Facebook and Twitter started off as friendship and networking tools. But, they have evolved into potent weapons of social mobilization. In a way, India Against Corruption can be credited with starting it in mid-2010. "If you have a worthy cause, social media provides you an unbiased, unfiltered avenue," says Shivendra Chauhan, social media manager for the outfit. "Without it, we wouldn't have got the kind of overwhelming support we received from the youth."

But Sunil Abraham, executive director of the Bangalore-based Centre for Internet and Society, cautions against being overly technologically deterministic. "Technology doesn't have agency; human beings do. Transferring energy from social media on to the streets isn't something that'll happen every time. It depends on whether the message resonates," he says.

While the anti-corruption movement ran on a sophisticated social media strategy and campaign, the ongoing anti-rape protests have no single organizer or banner, just a message that resonates, says Abraham. On the other hand, when Anonymous India called for boots on the ground at its protests against internet censorship, the turnout was poor, far lower than the number of hashtags on Twitter would have indicated, he adds.

Abraham points out there are close linkages between internet, text messages, social media and mainstream media. "These channels leak into each other and the causal connection becomes unclear," he says.
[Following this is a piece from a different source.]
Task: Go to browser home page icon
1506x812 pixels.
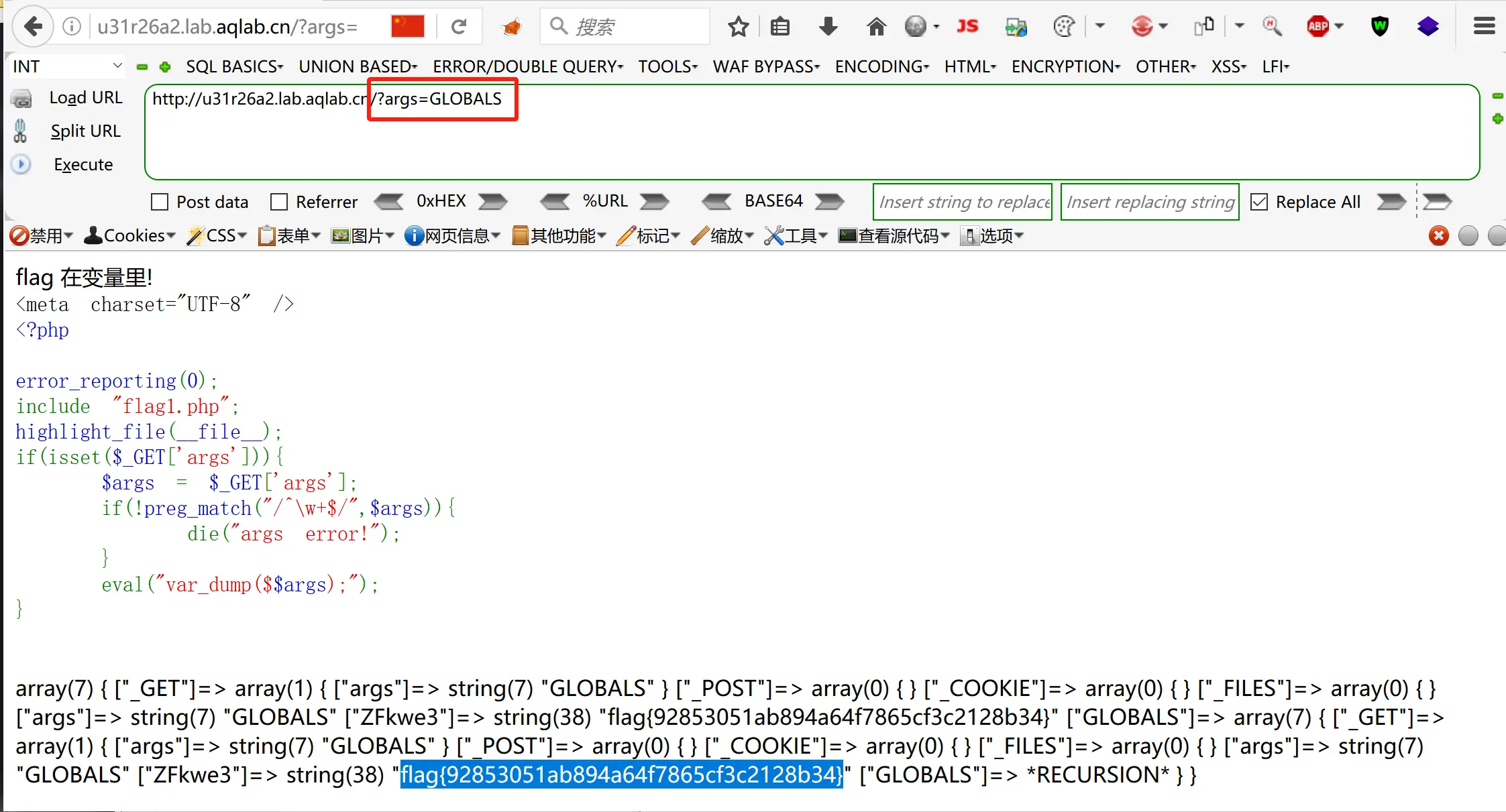Action: (876, 27)
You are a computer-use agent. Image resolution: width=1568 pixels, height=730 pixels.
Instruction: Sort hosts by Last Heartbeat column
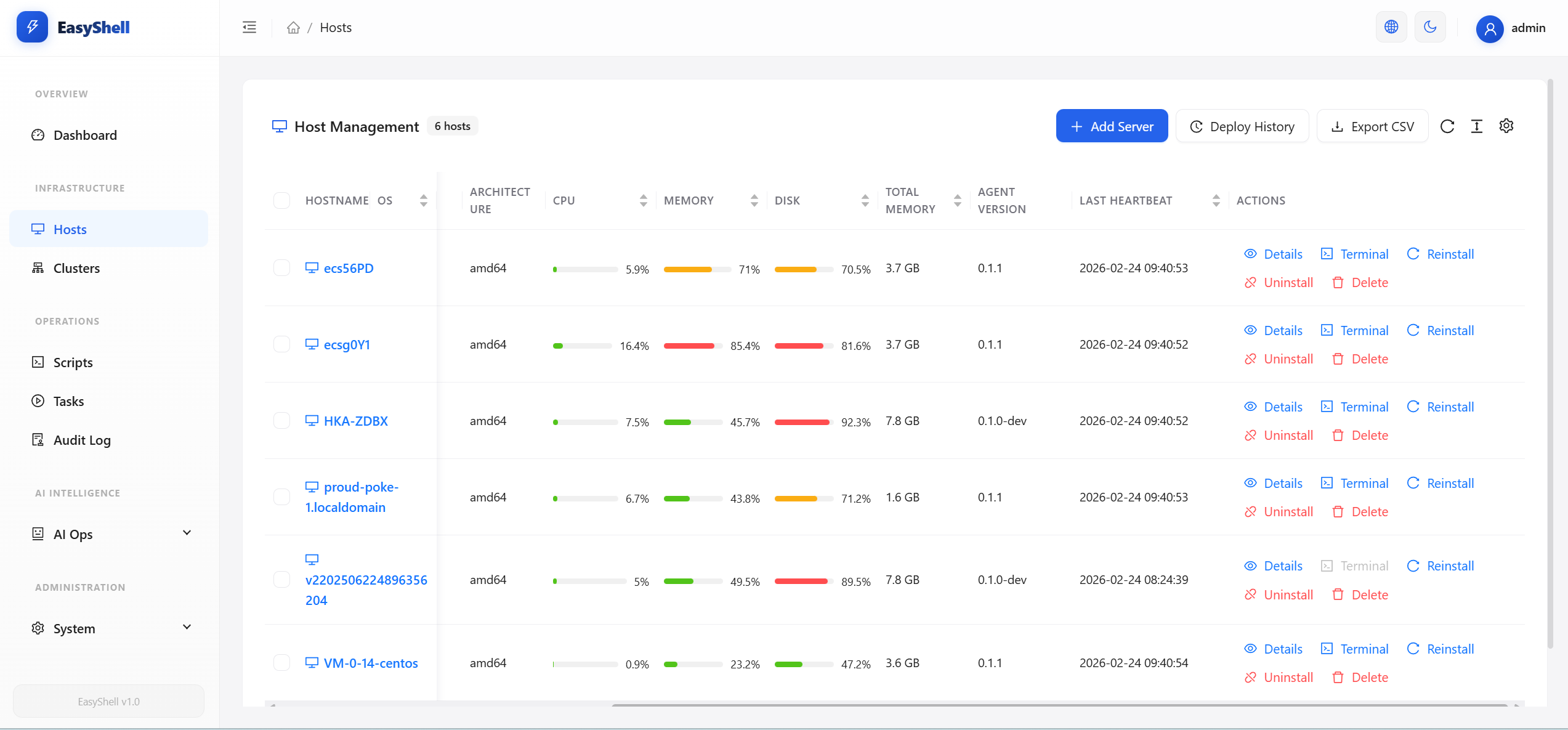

Madhuresh Kumar, national coordinator of the National Alliance of People's Movements (NAPM), an umbrella organization of grassroots movements of the marginalized, agrees. "We use social media, not so much to mobilize people to come to our protests, but to mobilize the mainstream media."

The message determines the power of the medium. If it's something that connects viscerally, like the Nirbhaya protests, its power and reach can be beyond imagination. If it is a more niche message, like an SOS for a dwindling fish species, it will reach a smaller, targeted audience such as environmentalists. But it will reach — unhindered in the palm of your hand.

Look at it any which way, it is here to stay. So, it's time for the state to learn to deal with the new power of the ordinary citizen.